_Exercise requirements_
The job is to find each line in the entries holding the string "Select" and copy that line.

_Materials provided_
[Start of Attachment]

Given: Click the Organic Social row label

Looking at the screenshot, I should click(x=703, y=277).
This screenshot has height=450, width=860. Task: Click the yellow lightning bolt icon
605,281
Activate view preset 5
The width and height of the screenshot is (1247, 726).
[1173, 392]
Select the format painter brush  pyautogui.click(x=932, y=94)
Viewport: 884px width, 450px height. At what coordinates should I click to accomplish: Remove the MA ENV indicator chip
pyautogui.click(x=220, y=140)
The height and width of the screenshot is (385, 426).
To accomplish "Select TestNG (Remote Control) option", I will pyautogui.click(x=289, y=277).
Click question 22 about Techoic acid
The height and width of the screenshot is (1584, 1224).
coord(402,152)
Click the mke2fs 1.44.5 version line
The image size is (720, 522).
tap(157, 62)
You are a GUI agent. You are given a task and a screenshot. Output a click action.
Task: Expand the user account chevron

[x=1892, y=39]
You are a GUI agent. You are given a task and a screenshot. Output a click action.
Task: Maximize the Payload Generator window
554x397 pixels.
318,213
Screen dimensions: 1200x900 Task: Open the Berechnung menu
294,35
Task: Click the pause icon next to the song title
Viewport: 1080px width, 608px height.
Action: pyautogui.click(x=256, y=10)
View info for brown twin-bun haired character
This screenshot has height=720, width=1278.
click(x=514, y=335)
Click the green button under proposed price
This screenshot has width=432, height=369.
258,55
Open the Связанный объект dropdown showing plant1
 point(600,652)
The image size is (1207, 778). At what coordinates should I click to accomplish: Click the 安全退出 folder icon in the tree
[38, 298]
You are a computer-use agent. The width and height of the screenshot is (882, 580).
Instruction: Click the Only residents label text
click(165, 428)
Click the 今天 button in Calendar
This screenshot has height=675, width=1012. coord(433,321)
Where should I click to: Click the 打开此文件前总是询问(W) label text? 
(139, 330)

[End of Attachment]

_Exercise response_
Select the format painter brush  pyautogui.click(x=932, y=94)
To accomplish "Select TestNG (Remote Control) option", I will pyautogui.click(x=289, y=277).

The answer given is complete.